-- What is needed --
Render every line of the material below as a numbered list, omitting blank lines.

═════ Input for this task ═════

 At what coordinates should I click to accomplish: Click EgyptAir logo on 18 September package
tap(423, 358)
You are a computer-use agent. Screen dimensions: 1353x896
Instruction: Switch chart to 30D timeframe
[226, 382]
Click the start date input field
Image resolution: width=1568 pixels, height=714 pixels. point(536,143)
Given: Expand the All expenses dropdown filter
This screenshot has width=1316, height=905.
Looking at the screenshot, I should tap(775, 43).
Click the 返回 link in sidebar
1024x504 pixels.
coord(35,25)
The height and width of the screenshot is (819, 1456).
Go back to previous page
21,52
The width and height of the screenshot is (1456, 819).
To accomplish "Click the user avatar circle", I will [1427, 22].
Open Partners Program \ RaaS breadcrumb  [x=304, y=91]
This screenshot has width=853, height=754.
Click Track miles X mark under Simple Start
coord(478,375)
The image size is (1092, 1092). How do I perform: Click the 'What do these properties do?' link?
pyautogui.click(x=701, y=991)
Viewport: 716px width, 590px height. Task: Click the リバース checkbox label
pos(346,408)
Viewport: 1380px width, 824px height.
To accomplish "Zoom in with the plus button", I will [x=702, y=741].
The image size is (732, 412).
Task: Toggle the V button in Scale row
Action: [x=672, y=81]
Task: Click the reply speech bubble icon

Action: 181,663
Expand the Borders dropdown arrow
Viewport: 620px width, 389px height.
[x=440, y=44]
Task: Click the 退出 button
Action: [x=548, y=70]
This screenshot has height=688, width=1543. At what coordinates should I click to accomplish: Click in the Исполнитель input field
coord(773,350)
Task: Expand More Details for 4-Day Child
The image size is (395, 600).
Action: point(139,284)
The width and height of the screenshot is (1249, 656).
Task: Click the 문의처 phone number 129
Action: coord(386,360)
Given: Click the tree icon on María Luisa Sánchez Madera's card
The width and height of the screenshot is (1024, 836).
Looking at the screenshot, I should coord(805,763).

═════

-- Written answer --
1.  At what coordinates should I click to accomplish: Click EgyptAir logo on 18 September package
2. tap(423, 358)
3. You are a computer-use agent. Screen dimensions: 1353x896
4. Instruction: Switch chart to 30D timeframe
5. [226, 382]
6. Click the start date input field
7. Image resolution: width=1568 pixels, height=714 pixels. point(536,143)
8. Given: Expand the All expenses dropdown filter
9. This screenshot has width=1316, height=905.
10. Looking at the screenshot, I should tap(775, 43).
11. Click the 返回 link in sidebar
12. 1024x504 pixels.
13. coord(35,25)
14. The height and width of the screenshot is (819, 1456).
15. Go back to previous page
16. 21,52
17. The width and height of the screenshot is (1456, 819).
18. To accomplish "Click the user avatar circle", I will [1427, 22].
19. Open Partners Program \ RaaS breadcrumb  [x=304, y=91]
20. This screenshot has width=853, height=754.
21. Click Track miles X mark under Simple Start
22. coord(478,375)
23. The image size is (1092, 1092). How do I perform: Click the 'What do these properties do?' link?
24. pyautogui.click(x=701, y=991)
25. Viewport: 716px width, 590px height. Task: Click the リバース checkbox label
26. pos(346,408)
27. Viewport: 1380px width, 824px height.
28. To accomplish "Zoom in with the plus button", I will [x=702, y=741].
29. The image size is (732, 412).
30. Task: Toggle the V button in Scale row
31. Action: [x=672, y=81]
32. Task: Click the reply speech bubble icon
33. Action: 181,663
34. Expand the Borders dropdown arrow
35. Viewport: 620px width, 389px height.
36. [x=440, y=44]
37. Task: Click the 退出 button
38. Action: [x=548, y=70]
39. This screenshot has height=688, width=1543. At what coordinates should I click to accomplish: Click in the Исполнитель input field
40. coord(773,350)
41. Task: Expand More Details for 4-Day Child
42. The image size is (395, 600).
43. Action: point(139,284)
44. The width and height of the screenshot is (1249, 656).
45. Task: Click the 문의처 phone number 129
46. Action: coord(386,360)
47. Given: Click the tree icon on María Luisa Sánchez Madera's card
48. The width and height of the screenshot is (1024, 836).
49. Looking at the screenshot, I should coord(805,763).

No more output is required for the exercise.